As far as the marine-skulk fights, there probably is room for improvement, but what does "improvement" mean? The better players probably want to have it harder for marines actually/faster paced (faster movement)/skulk smaller/etc. etc. - like Tane/Fana were saying in one of the other threads. And the noobs want... lower marine jumps -_- .
I'm not sure if I can say "it takes X hours to become good." It's all about learning different things and putting them together. And this game is obviously not just being individually good. An individually good player can easily be cockblocked by 2 average players working together on the other team.
I feel like most of the complaints about the alien game to begin with is that even if we put aside the awkwardness of aiming a melee weapon (i.e. a really short range shotgun "cone") it relies a LOT on positioning, movement, and specialized movement (using walls/objects on the map as cover etc.). I feel like when I started NS2 I had pretty decent aim, but even though I played some Q1/Q2 when I was younger, the movement was just not there at all. I had never strafe jumped for a prolonged period of time (the people where I played Q2 weren't THAT good), and honestly the contemporary shooters just don't train you for that hardly at all. Most of the modern shooters use cover, but at the critical times it's all about twitch aiming, mostly staying still when you take the shot, and then possibly getting behind cover.
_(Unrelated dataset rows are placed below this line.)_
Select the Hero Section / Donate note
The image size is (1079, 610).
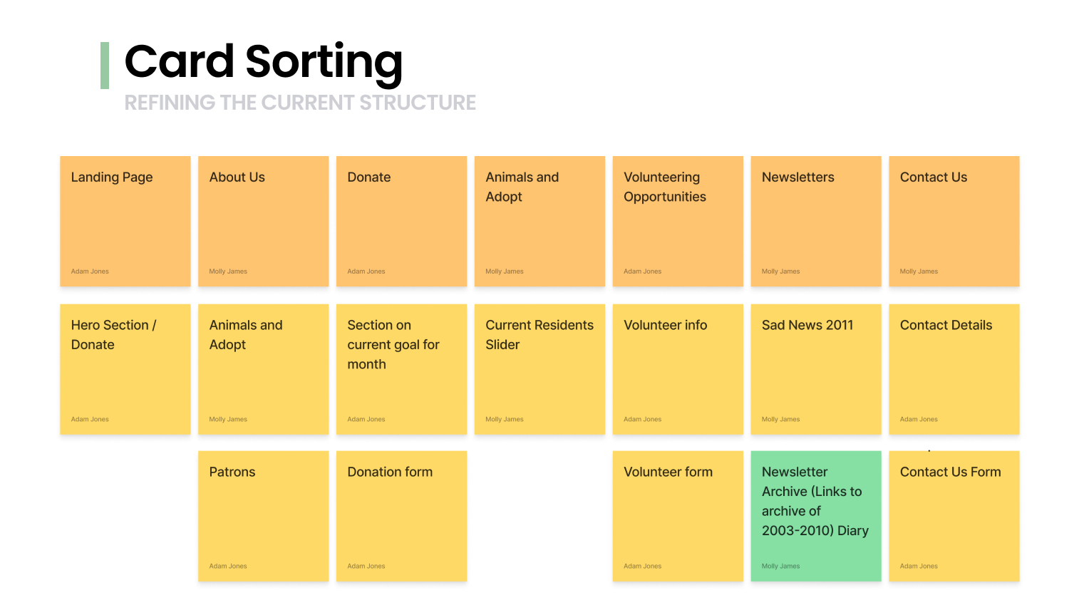point(125,369)
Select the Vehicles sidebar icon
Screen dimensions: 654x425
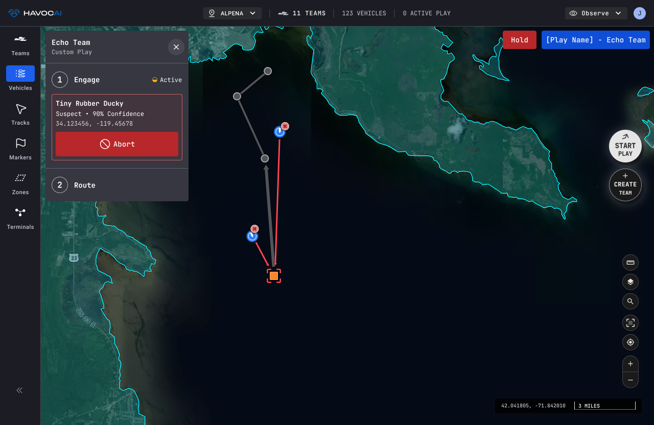[20, 74]
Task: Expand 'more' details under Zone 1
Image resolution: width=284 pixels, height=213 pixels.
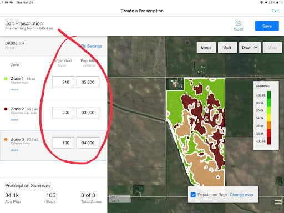Action: (14, 89)
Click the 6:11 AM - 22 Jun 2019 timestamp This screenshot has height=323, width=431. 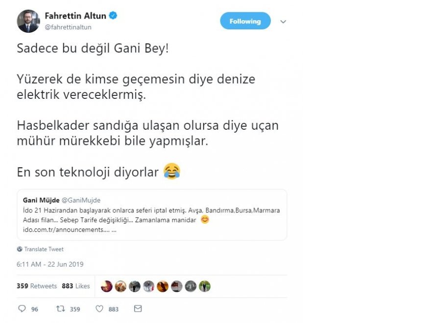(50, 264)
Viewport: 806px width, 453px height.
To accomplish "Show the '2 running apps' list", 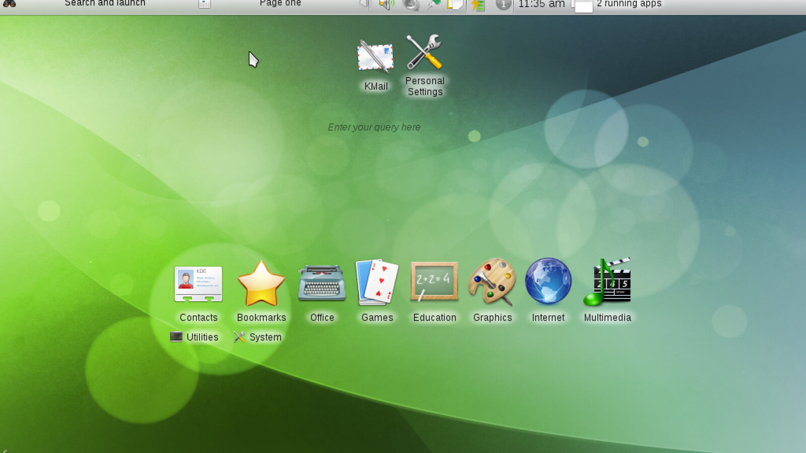I will (629, 4).
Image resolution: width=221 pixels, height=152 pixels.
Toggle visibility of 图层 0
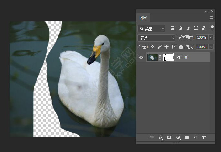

That helps you just nearly zero with aliens in NS2.
If you don't want to ambush (which gets kind of boring although it's reasonably effective), even to get to a place where you can attempt a "shot" (bite) at a marine, you have to have pretty decent movement and dodging skills. And then there's lerk which is kind of like an arcade flight simulator, lol...
SO, instead of whining about jump, I actually feel like they need to make some training maps for noobs to practice just walljumping/strafe jumping/dodging while approaching marines/etc. etc.
Sure, you can load up a training map and practice, but it gets boring without objectives. I'm thinking about something like the kz maps for CS.
They want the game to -force you- into strategically good spots. They want to walk into a room and tap A repeatedly to move into position, and then sit there shooting aliens that come one-at-a-time, and if the alien gets close you die every single time.
If a lerk or fade gets close, it brings both players into a quick time event where you have to roll the analogue stick around in circles as fast as you can.
They want flamethrowers to be more effective at killing aliens than W3 shotguns.
Basically people want gears of war + AvP. But this is NS2 so they're gonna have to suck an egg
I wrote a long reply about skill-floors, skill-ceilings and skill-curves, then realised I was wasting my time.
If you're attitude is as simplistic as this, you would never understand that making a game easier for new players does not mean you have to dumb it down at the top end.
Also, Quicktime events? I didn't realise you were a console gamer...
As an oldskool and still avid Quake player i understand how important (circle/strafe) jump physics can be in a game.
That said, in NS2 whenever there's a jumping party going on with marines attacked by skulks, to me it feels like the tactical advantage shifts towards marines, with fairly fast acceleration in strafing. No gamebreaker, i abide by the rules and enjoy NS2 no less.
Lastly, i don't think there are many new NS2 players around here anymore, mostly long term players. So it's childish to call people 'noobs' just when they question certain aspects of the game. You don't have to do that. Nobody wants a quicktime movie here either. And we've all seen "if quake was done today" long ago already.